Do you even know what "the Lehman approach" is? Ever come to any of my concerts, or pick up any of the CDs? When I play a gig that works completely in meantone (or similar), or otherwise closely segregated repertoire, I still use temperaments that as closely match that repertoire as possible. My practice in this hasn't changed in 20 years of doing this; I just have an additional option now, when the concert also happens to include the Bachs or other composers who need something very smoothly circulating.

Like, for example, this concert from last autumn that had a trek through all 24 keys:
http://www-personal.umich.edu/~bpl/2005nov21.htm

Meanwhile, I keep one of my harpsichords here in various regular meantones almost all the time, and do some of my practicing regularly on that....especially in 16th and early 17th century music.

>Some composers really lose out when played in equal (Buxtehude, >Telemann) while others can be played in almost anything (like Bach >-- although he sounds awful in just).

Have you actually played through all, or even a significant percentage, of the Bach test pieces I have listed at
http://www-personal.umich.edu/~bpl/larips/testpieces.html
? Sure, Bach's music "can be played" in tunings that make rough sounds (like Werckmeister III which isn't even for harpsichords at all!); and quite a few fine musicians still do so. But, that alone doesn't constitute an argument that it *should* be.

Why should Bach's music be constrained to make rough/ugly sounds, as if that feature (alone) suddenly confers some extra degree of authenticity to it? How?

And I agree with you that Buxtehude and Telemann sound lousy in equal; so does Bach, IMO. Dull and colorless.

>Not incidentally, the AFMM is present Joshua Pierce in the Duetto #2 >by Bach in Werckmeister III since Brad declared it the killer piece >to determine Bach was not in WIII. Sounds great to us!

And you *like* those clashes that come up, especially in bars 74-105 when using W-III? Listening at a variety of tempos, and a variety of distances from the instrument? *Playing* the instrument with your head right there by the soundboard?

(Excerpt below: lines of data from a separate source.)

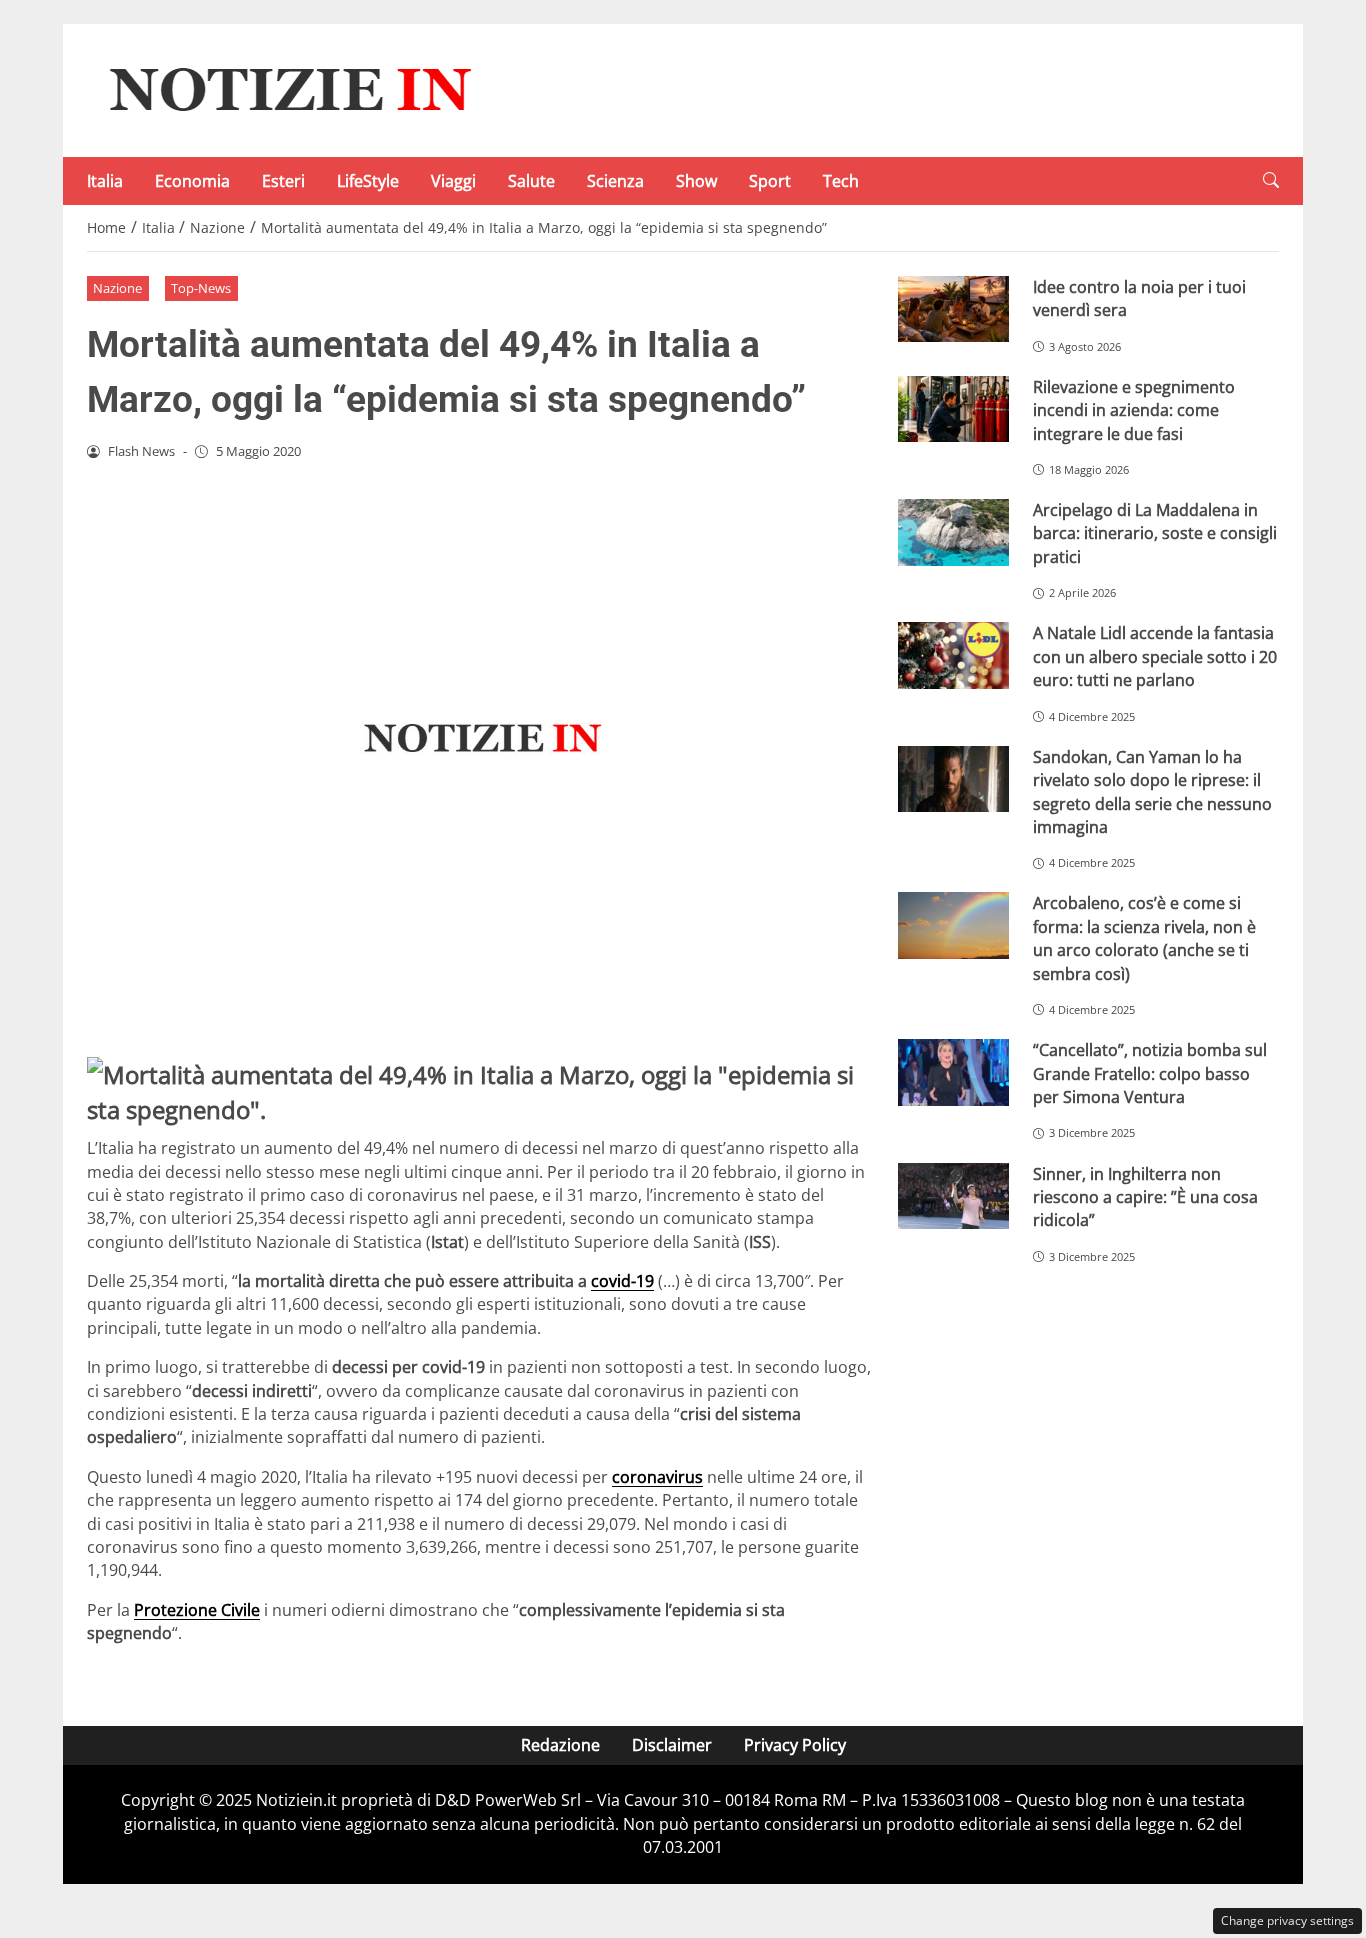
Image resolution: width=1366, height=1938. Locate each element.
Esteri (283, 181)
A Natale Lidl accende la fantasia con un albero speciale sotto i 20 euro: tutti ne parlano (1155, 656)
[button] (1271, 180)
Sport (770, 181)
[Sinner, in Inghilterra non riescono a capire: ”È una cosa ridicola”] (953, 1196)
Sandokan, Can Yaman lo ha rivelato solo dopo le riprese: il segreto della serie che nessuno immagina (1152, 792)
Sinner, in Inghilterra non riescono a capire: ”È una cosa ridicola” (1145, 1197)
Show (696, 181)
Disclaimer (672, 1745)
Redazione (560, 1745)
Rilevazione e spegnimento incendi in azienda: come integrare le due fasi (1134, 410)
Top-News (201, 288)
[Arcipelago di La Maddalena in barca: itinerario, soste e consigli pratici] (953, 532)
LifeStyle (368, 181)
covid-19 (622, 1281)
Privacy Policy (795, 1745)
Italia (105, 181)
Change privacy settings (1287, 1920)
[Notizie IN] (287, 89)
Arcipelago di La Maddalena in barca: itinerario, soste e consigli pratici (1155, 533)
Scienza (615, 181)
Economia (192, 181)
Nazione (117, 288)
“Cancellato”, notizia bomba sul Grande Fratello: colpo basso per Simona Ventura (1150, 1073)
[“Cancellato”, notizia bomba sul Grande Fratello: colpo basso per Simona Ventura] (953, 1072)
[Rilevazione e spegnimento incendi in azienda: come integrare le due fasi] (953, 409)
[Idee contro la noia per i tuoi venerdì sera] (953, 309)
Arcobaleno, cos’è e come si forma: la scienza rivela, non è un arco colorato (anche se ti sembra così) (1144, 938)
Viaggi (453, 181)
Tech (841, 181)
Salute (531, 181)
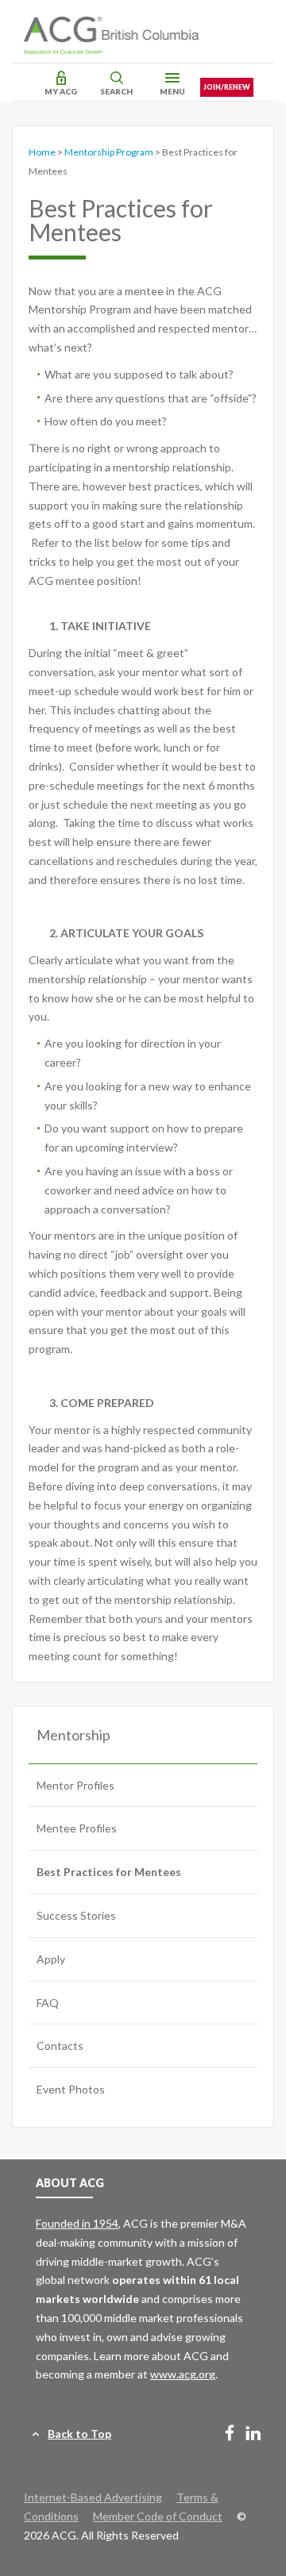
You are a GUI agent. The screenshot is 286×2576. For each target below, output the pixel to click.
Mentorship (73, 1735)
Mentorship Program (108, 152)
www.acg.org (182, 2374)
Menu (172, 91)
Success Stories (76, 1915)
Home (42, 152)
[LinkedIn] (253, 2434)
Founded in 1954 (77, 2223)
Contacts (60, 2045)
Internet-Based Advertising (93, 2497)
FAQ (48, 2002)
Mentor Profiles (75, 1785)
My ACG (60, 91)
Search (116, 91)
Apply (51, 1959)
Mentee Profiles (77, 1828)
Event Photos (71, 2089)
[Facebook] (229, 2434)
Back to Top (79, 2433)
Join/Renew (226, 87)
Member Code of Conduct (157, 2516)
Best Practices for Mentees (109, 1871)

To W-III's credit, it sounds a lot less hellish in that passage than regular meantones (and variants) do. But still, all those spots in W-III where the bass is more than 81/80 too low for the center of the harmony...ugh! This Duetto lays them right out there, naked as major 10ths and 17ths: Db-F and Ab-C especially.

>Of course Bach sounds awful in just intonation. He implicitely assumes
>that 81/80 is tempered out all over the place.

And there's the famous remark by Sorge, also, that Bach despised intervals that were 81/80 or more out of tune.